Regarding Negritos, are they everywhere in Southeast Asia, or are they unique to the Philippine Archipelago?

I understand there are 110 officially recognized "indigenous peoples" or tribes in the Philippines.

Most importantly:

Should we consider Tagalogs, Pampangos, Ilocanos, etc, as "indigenous peoples"?

Ben Vallejo said...

The problem is they haven't published most of it! That's why we keep on rattling people's ears WHY PEOPLE IN ACADEME SHOULD PUBLISH. No publication = no science.

Vic Paz edited the Solheim fetscrhift which came out in print. I think it can be had from National Bookstore. You can get some new ideas on the peopling problem.

Negritos according to the new theories are more elated to Melanesians today than the Austronesians. At least that what my archeaology student in my biogeography class told me.

On the 30K YBP estimate for colonization, that is based on the fossil record of Homo sapiens probably from the Tabon material. we have to admit that there icould be likely an older colonization by H. erectus.

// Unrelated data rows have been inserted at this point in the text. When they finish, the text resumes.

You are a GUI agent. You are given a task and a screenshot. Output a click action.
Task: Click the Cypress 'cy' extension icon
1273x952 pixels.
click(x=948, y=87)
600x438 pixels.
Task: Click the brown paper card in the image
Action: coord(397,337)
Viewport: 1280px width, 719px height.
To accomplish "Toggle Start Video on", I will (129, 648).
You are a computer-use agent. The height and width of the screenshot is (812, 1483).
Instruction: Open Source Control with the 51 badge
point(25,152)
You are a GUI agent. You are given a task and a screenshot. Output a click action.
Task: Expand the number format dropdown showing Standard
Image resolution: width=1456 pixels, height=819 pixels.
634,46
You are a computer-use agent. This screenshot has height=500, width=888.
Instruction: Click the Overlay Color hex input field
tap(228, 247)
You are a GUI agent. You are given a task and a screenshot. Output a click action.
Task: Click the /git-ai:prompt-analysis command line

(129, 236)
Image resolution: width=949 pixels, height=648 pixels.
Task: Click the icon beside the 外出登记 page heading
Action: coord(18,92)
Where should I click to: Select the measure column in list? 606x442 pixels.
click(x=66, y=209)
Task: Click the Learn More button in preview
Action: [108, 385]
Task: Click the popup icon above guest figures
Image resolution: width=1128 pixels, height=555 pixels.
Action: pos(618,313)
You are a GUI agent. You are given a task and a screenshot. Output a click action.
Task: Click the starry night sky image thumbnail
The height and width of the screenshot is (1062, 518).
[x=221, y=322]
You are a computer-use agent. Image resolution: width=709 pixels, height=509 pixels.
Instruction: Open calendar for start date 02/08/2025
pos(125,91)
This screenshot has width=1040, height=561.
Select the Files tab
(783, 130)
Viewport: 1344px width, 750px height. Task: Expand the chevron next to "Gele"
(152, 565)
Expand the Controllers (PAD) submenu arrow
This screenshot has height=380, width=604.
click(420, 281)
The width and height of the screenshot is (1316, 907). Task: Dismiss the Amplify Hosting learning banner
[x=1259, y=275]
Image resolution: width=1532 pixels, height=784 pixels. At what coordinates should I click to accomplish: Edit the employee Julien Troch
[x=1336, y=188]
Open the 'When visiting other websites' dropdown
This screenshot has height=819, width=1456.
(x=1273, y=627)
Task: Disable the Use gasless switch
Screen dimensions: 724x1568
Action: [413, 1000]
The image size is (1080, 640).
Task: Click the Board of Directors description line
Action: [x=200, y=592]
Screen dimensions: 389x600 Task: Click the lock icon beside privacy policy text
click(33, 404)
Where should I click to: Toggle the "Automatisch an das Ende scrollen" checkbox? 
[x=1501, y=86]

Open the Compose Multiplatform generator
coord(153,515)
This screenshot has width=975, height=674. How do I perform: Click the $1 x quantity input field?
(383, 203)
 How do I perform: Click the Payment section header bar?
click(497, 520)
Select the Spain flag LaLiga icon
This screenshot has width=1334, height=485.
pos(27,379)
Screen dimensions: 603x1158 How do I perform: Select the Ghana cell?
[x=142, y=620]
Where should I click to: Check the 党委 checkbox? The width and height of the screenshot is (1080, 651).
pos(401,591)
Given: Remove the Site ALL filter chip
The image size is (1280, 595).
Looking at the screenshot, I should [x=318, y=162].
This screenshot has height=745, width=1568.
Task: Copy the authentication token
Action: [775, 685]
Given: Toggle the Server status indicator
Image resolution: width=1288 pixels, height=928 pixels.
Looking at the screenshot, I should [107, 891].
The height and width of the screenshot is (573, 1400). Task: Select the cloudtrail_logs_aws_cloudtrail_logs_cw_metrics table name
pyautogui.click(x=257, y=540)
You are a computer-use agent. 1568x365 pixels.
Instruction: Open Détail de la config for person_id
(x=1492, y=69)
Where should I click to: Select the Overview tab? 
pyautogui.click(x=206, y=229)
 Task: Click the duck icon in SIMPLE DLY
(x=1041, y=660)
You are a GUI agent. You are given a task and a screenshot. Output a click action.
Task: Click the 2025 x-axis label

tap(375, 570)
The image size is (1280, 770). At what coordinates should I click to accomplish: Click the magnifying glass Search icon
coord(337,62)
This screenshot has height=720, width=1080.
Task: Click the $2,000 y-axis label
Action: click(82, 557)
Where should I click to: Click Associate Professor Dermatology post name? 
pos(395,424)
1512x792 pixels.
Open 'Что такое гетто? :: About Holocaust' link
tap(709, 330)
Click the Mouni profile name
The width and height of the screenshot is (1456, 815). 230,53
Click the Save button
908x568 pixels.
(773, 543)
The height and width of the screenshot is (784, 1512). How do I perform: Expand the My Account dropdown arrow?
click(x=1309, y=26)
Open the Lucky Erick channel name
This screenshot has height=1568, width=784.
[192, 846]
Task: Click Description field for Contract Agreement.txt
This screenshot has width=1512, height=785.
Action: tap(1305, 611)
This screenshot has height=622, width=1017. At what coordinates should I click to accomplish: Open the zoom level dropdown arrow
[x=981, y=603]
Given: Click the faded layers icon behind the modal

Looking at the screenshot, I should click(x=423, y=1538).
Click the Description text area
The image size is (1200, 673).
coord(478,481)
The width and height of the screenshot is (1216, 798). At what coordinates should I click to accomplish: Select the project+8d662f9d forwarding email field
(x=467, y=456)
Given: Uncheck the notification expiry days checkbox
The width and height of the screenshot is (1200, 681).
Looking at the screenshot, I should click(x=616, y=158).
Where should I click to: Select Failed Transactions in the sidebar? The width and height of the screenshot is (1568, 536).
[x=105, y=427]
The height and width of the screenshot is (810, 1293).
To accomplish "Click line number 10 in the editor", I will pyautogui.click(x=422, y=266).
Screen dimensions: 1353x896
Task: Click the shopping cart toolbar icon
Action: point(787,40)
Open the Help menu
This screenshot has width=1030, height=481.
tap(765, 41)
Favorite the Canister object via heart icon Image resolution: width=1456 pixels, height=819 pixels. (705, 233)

After all H. erectus fossils have been found in islands that were never connected to mainland Asia in Indonesia.

Roehlano said...

The statements on communistic land rights directly contradict those of noted economic historian, Onofre D. Corpuz (An Economic History of the Philippines). In the pre-Hispanic era land could be possessed, individually cultivated, bartered, bought and sold, and even pawned (sanglang-bili, a forerunner of today's prenda.)

Deany Bocobo said...

thanks for the reference econblogger! I'll have to look that up for this issue.

Paul Kekai Manansala said...

I would think the Philippines was probably first settled by modern humans before or about the same time as Australia i.e. about 50,000 bp. However, the hard evidence for that still has to be uncovered. One of the oldest skeletons of modern humans in this part of world comes from Palawan.

Regards,
Paul Kekai Manansala
History of Nusantao seafaring in Southeast Asia and the Pacific

Deany Bocobo said...

A Warm Welcome to Philippine Commentary, Paul, and thanks for the info.

Am trying to get some estimates of the population densities at various epochs. It is apparently well known that by about 30,000 years ago there were human beings on every continent of the planet.

How many Negritos were there I wonder, and where in the world did they come from. Why aren't there many more of them in other places. Are they really African pygmies as some people claim who came over "over land bridges"?

How are Australian aborigines related to our own negritos?